• Source information
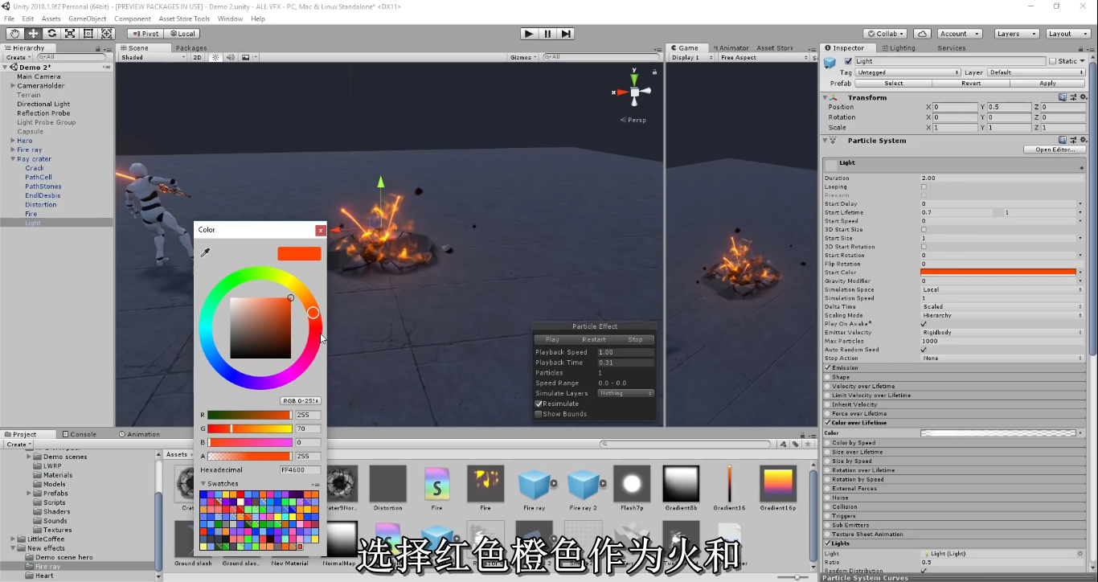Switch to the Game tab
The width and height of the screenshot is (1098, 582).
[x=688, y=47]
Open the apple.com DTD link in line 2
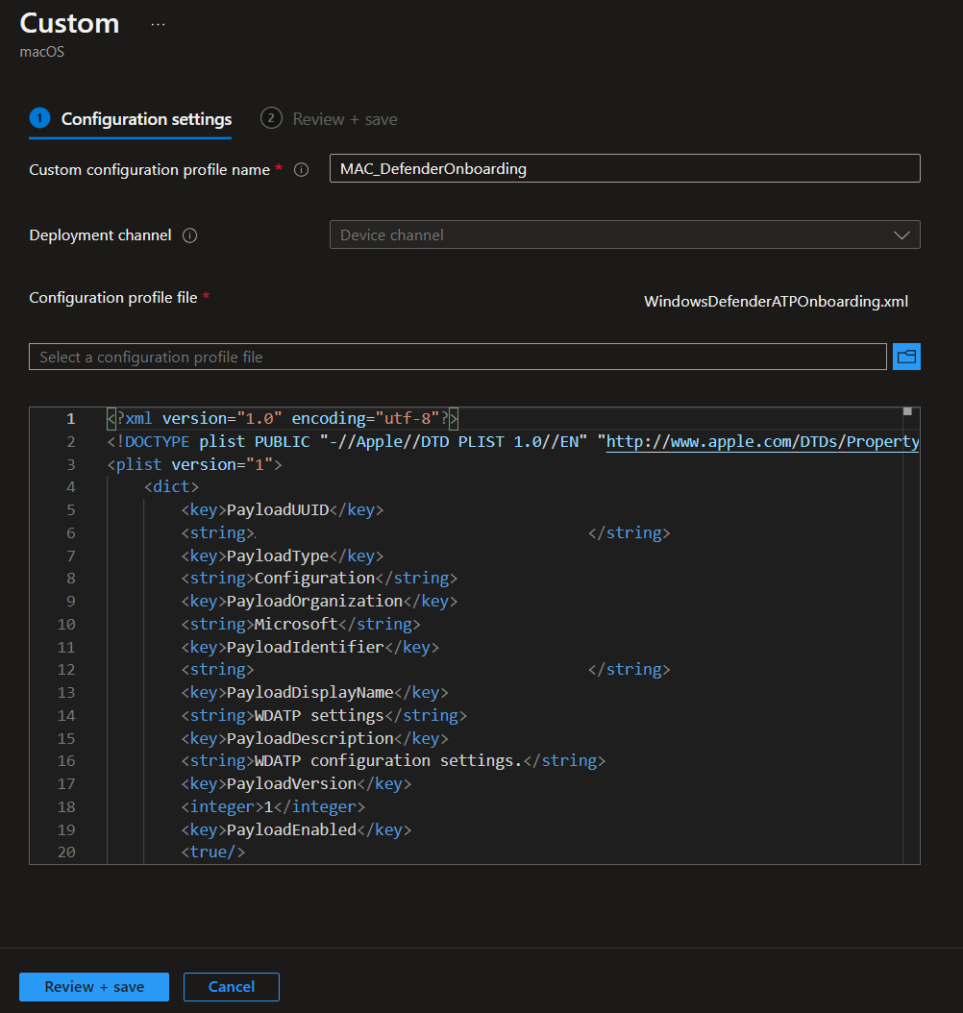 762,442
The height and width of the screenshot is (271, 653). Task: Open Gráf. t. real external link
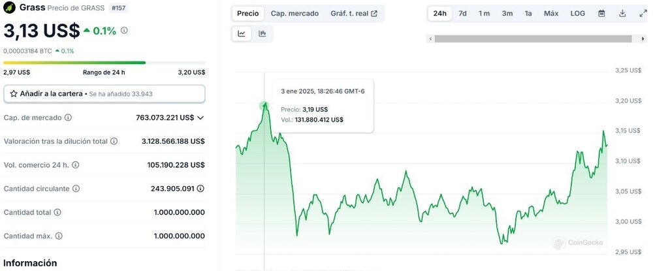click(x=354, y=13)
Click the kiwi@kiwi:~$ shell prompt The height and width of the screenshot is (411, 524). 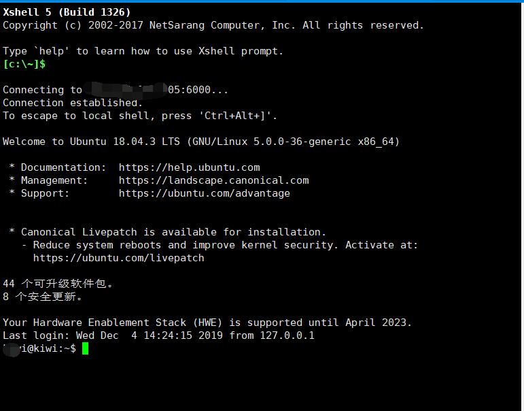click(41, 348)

==

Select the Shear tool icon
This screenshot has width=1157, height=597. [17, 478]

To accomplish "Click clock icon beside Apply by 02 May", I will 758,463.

--

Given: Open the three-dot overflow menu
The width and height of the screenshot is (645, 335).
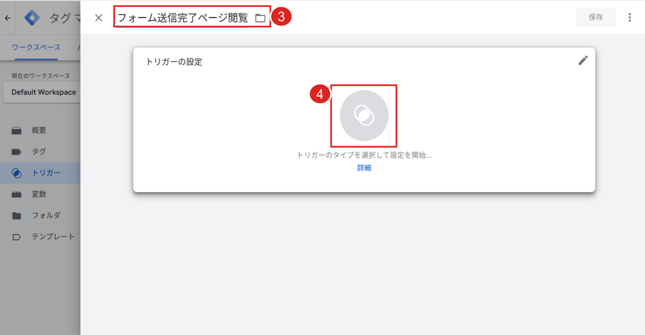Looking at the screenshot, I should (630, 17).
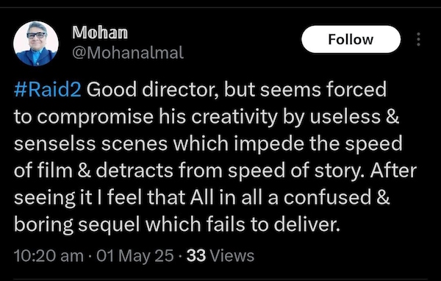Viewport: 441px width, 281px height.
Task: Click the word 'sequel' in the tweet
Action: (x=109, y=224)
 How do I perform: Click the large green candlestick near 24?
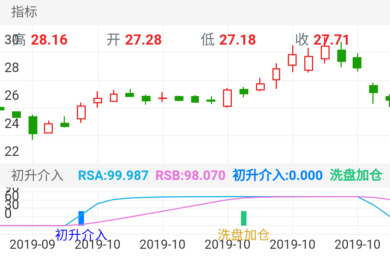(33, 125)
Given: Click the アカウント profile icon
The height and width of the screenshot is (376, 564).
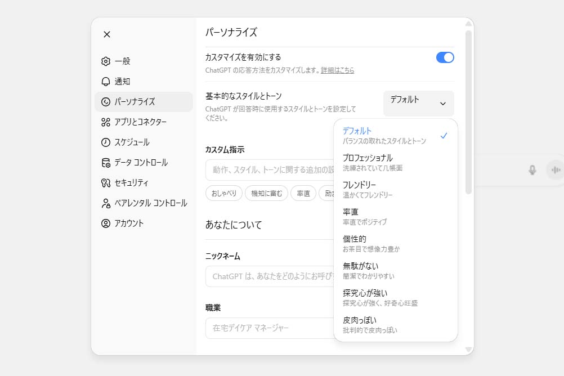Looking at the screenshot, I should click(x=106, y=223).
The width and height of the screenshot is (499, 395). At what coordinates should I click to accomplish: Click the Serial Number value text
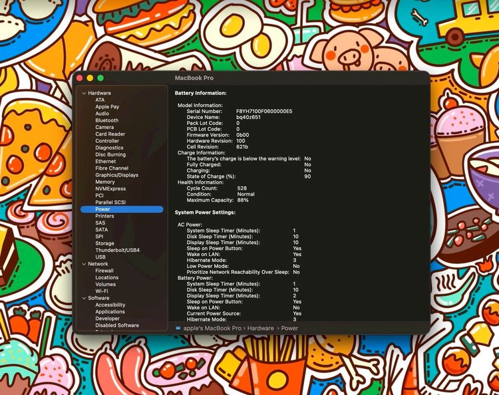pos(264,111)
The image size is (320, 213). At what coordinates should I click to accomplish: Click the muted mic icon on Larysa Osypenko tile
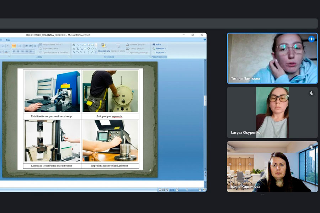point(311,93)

• Required action
Where a line in the listing above contains "Given", copy that line.

• Reply to the exercise
Given: Open the three-dot overflow menu
Given: Click the アカウント profile icon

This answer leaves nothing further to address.